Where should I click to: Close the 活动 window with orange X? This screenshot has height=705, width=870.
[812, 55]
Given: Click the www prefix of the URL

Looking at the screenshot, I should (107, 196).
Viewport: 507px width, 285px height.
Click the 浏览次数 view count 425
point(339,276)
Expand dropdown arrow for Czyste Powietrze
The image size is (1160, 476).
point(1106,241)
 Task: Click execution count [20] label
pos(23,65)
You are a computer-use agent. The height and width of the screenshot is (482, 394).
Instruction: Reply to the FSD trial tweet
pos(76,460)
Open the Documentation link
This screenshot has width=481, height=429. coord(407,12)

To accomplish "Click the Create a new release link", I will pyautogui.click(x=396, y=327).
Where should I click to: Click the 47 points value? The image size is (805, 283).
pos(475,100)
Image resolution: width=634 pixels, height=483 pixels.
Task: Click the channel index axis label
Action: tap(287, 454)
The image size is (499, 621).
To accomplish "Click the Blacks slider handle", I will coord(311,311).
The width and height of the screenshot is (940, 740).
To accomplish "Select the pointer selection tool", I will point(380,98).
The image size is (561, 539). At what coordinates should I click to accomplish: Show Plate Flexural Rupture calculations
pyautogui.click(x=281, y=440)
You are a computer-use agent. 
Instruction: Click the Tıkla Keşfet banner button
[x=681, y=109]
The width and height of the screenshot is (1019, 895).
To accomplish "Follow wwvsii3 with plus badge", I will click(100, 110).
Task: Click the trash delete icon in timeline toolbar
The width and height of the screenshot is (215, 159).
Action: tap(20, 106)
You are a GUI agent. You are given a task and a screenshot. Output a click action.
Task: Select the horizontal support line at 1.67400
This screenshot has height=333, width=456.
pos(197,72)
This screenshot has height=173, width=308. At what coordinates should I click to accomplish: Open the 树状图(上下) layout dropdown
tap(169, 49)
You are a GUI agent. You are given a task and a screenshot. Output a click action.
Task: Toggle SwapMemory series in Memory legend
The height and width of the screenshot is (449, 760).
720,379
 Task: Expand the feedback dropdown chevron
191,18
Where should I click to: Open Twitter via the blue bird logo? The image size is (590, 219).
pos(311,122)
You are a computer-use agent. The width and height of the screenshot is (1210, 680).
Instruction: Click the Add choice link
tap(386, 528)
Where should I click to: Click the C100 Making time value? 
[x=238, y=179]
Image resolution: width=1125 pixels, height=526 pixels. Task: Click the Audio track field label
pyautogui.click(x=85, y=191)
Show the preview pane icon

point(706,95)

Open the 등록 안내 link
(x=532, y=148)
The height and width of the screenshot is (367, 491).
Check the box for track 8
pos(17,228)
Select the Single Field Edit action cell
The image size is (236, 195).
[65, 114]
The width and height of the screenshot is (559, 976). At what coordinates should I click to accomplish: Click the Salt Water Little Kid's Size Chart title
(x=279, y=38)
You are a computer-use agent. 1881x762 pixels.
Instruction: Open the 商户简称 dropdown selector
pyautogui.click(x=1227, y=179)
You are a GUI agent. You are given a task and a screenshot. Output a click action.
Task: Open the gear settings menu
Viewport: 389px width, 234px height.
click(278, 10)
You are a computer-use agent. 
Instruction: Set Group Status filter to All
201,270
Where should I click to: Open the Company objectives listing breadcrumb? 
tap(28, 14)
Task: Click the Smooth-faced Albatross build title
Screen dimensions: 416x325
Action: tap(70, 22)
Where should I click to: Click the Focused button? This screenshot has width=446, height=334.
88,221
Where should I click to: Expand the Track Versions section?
- - -
» Exercise:
All entries should be transcribed verbatim.

» Result of the exercise:
Where should I click to: Close the 活动 window with orange X? This screenshot has height=705, width=870.
[812, 55]
Given: Click the www prefix of the URL

Looking at the screenshot, I should (107, 196).
Viewport: 507px width, 285px height.
Click the 浏览次数 view count 425
point(339,276)
Expand dropdown arrow for Czyste Powietrze
The image size is (1160, 476).
point(1106,241)
 Task: Click execution count [20] label
pos(23,65)
You are a computer-use agent. The height and width of the screenshot is (482, 394).
Instruction: Reply to the FSD trial tweet
pos(76,460)
Open the Documentation link
This screenshot has width=481, height=429. coord(407,12)

To accomplish "Click the Create a new release link", I will pyautogui.click(x=396, y=327).
Where should I click to: Click the 47 points value? The image size is (805, 283).
pos(475,100)
Image resolution: width=634 pixels, height=483 pixels.
Task: Click the channel index axis label
Action: tap(287, 454)
The image size is (499, 621).
To accomplish "Click the Blacks slider handle", I will coord(311,311).
The width and height of the screenshot is (940, 740).
To accomplish "Select the pointer selection tool", I will point(380,98).
The image size is (561, 539). At what coordinates should I click to accomplish: Show Plate Flexural Rupture calculations
pyautogui.click(x=281, y=440)
You are a computer-use agent. 
Instruction: Click the Tıkla Keşfet banner button
[x=681, y=109]
The width and height of the screenshot is (1019, 895).
To accomplish "Follow wwvsii3 with plus badge", I will click(100, 110).
Task: Click the trash delete icon in timeline toolbar
The width and height of the screenshot is (215, 159).
Action: tap(20, 106)
You are a GUI agent. You are given a task and a screenshot. Output a click action.
Task: Select the horizontal support line at 1.67400
This screenshot has height=333, width=456.
pos(197,72)
This screenshot has height=173, width=308. At what coordinates should I click to accomplish: Open the 树状图(上下) layout dropdown
tap(169, 49)
You are a GUI agent. You are given a task and a screenshot. Output a click action.
Task: Toggle SwapMemory series in Memory legend
The height and width of the screenshot is (449, 760).
720,379
 Task: Expand the feedback dropdown chevron
191,18
Where should I click to: Open Twitter via the blue bird logo? The image size is (590, 219).
pos(311,122)
You are a computer-use agent. The width and height of the screenshot is (1210, 680).
Instruction: Click the Add choice link
tap(386, 528)
Where should I click to: Click the C100 Making time value? 
[x=238, y=179]
Image resolution: width=1125 pixels, height=526 pixels. Task: Click the Audio track field label
pyautogui.click(x=85, y=191)
Show the preview pane icon

point(706,95)

Open the 등록 안내 link
(x=532, y=148)
The height and width of the screenshot is (367, 491).
Check the box for track 8
pos(17,228)
Select the Single Field Edit action cell
The image size is (236, 195).
[65, 114]
The width and height of the screenshot is (559, 976). At what coordinates should I click to accomplish: Click the Salt Water Little Kid's Size Chart title
(x=279, y=38)
You are a computer-use agent. 1881x762 pixels.
Instruction: Open the 商户简称 dropdown selector
pyautogui.click(x=1227, y=179)
You are a GUI agent. You are given a task and a screenshot. Output a click action.
Task: Open the gear settings menu
Viewport: 389px width, 234px height.
click(278, 10)
You are a computer-use agent. 
Instruction: Set Group Status filter to All
201,270
Where should I click to: Open the Company objectives listing breadcrumb? 
tap(28, 14)
Task: Click the Smooth-faced Albatross build title
Screen dimensions: 416x325
Action: tap(70, 22)
Where should I click to: Click the Focused button? This screenshot has width=446, height=334.
88,221
Where should I click to: Expand the Track Versions section?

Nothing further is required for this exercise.